BEGIN
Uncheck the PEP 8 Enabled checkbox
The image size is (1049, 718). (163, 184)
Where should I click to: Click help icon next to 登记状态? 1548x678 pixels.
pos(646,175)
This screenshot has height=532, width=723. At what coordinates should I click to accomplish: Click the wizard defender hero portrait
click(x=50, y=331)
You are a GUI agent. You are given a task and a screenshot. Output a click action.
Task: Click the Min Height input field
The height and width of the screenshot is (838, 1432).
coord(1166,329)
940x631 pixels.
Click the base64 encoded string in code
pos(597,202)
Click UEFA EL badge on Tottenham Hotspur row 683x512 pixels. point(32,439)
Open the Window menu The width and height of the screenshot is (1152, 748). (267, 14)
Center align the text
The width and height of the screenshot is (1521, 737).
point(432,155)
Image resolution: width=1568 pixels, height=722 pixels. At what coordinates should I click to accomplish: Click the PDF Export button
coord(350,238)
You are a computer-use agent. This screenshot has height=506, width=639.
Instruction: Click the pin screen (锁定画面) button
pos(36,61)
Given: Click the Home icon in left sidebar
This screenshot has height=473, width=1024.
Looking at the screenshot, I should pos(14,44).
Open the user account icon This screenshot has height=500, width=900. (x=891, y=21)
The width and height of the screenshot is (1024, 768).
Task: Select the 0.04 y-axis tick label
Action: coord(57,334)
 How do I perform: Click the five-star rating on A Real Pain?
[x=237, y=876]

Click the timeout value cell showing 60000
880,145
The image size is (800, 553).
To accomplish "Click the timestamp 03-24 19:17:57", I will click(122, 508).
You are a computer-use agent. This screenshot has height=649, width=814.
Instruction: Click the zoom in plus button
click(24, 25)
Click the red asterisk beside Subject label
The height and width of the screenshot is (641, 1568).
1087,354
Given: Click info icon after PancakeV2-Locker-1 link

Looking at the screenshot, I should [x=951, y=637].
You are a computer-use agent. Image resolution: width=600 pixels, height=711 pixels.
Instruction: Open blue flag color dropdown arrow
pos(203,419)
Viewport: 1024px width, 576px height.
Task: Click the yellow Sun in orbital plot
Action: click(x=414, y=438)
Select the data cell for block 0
END
Repeat the full set of records exactly.

ANSWER AREA:
Uncheck the PEP 8 Enabled checkbox
The image size is (1049, 718). (163, 184)
Where should I click to: Click help icon next to 登记状态? 1548x678 pixels.
pos(646,175)
This screenshot has height=532, width=723. At what coordinates should I click to accomplish: Click the wizard defender hero portrait
click(x=50, y=331)
You are a GUI agent. You are given a task and a screenshot. Output a click action.
Task: Click the Min Height input field
The height and width of the screenshot is (838, 1432).
coord(1166,329)
940x631 pixels.
Click the base64 encoded string in code
pos(597,202)
Click UEFA EL badge on Tottenham Hotspur row 683x512 pixels. point(32,439)
Open the Window menu The width and height of the screenshot is (1152, 748). (267, 14)
Center align the text
The width and height of the screenshot is (1521, 737).
point(432,155)
Image resolution: width=1568 pixels, height=722 pixels. At what coordinates should I click to accomplish: Click the PDF Export button
coord(350,238)
You are a computer-use agent. This screenshot has height=506, width=639.
Instruction: Click the pin screen (锁定画面) button
pos(36,61)
Given: Click the Home icon in left sidebar
This screenshot has height=473, width=1024.
Looking at the screenshot, I should pos(14,44).
Open the user account icon This screenshot has height=500, width=900. (x=891, y=21)
The width and height of the screenshot is (1024, 768).
Task: Select the 0.04 y-axis tick label
Action: coord(57,334)
 How do I perform: Click the five-star rating on A Real Pain?
[x=237, y=876]

Click the timeout value cell showing 60000
880,145
The image size is (800, 553).
To accomplish "Click the timestamp 03-24 19:17:57", I will click(122, 508).
You are a computer-use agent. This screenshot has height=649, width=814.
Instruction: Click the zoom in plus button
click(24, 25)
Click the red asterisk beside Subject label
The height and width of the screenshot is (641, 1568).
1087,354
Given: Click info icon after PancakeV2-Locker-1 link

Looking at the screenshot, I should [x=951, y=637].
You are a computer-use agent. Image resolution: width=600 pixels, height=711 pixels.
Instruction: Open blue flag color dropdown arrow
pos(203,419)
Viewport: 1024px width, 576px height.
Task: Click the yellow Sun in orbital plot
Action: click(x=414, y=438)
Select the data cell for block 0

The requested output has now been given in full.